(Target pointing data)
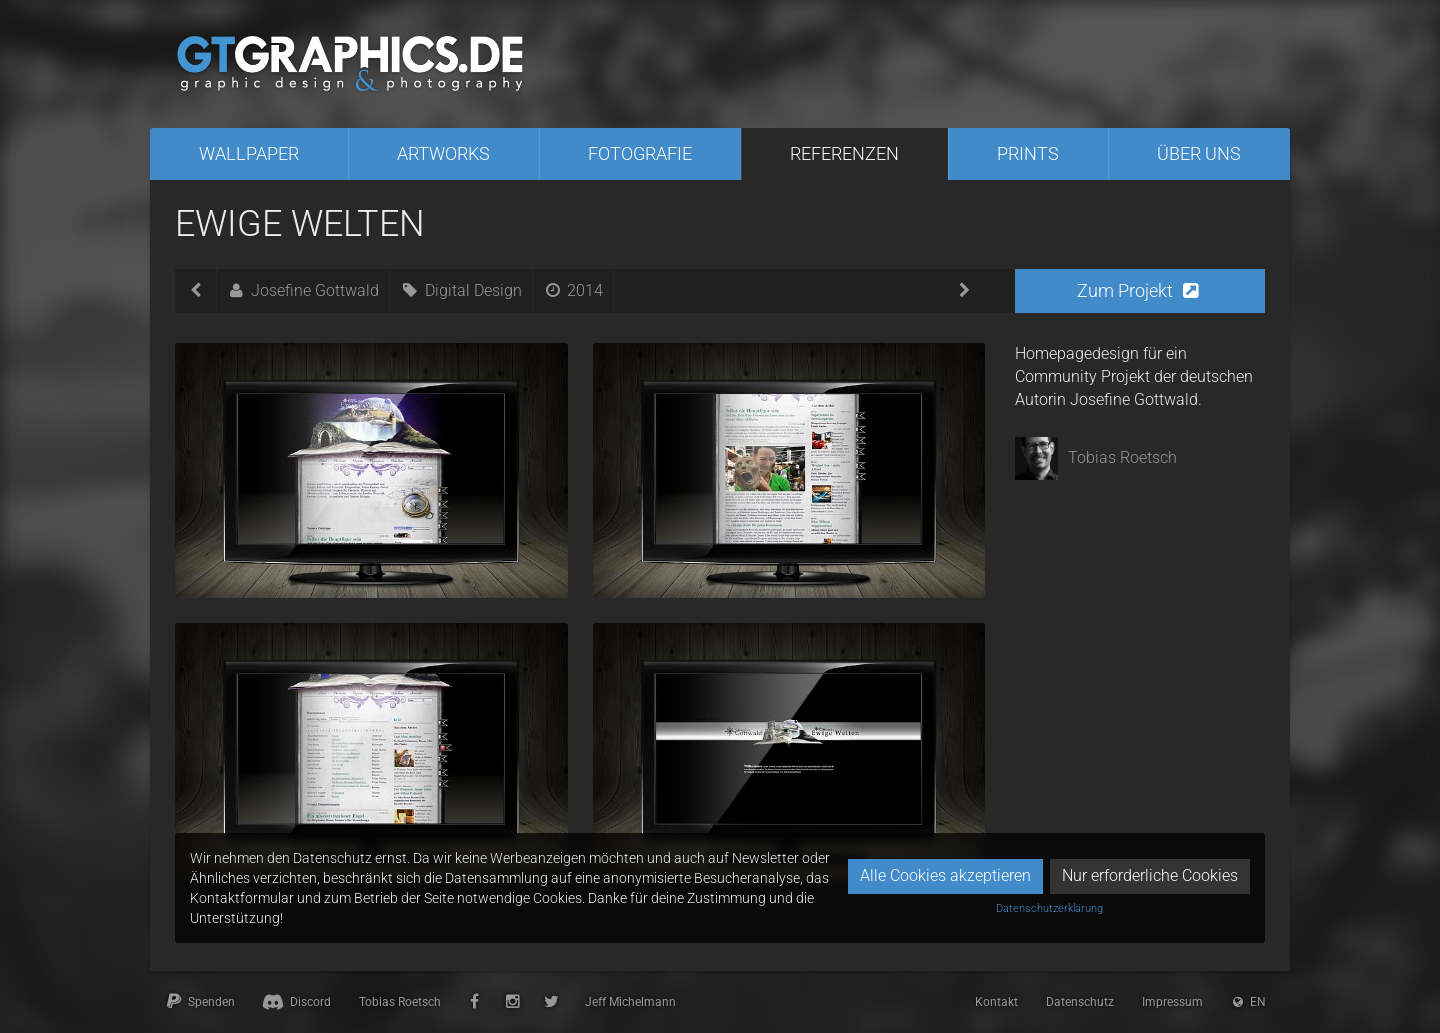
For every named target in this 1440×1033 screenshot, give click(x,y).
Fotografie (640, 153)
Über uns (1199, 153)
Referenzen (844, 153)
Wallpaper (249, 153)
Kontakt (996, 1002)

» EXERCISE GOAL
Gather every line from the rows above that contains the string "this", and copy each one unchanged.

» REPLY
For every named target in this 1440×1033 screenshot, give click(x,y).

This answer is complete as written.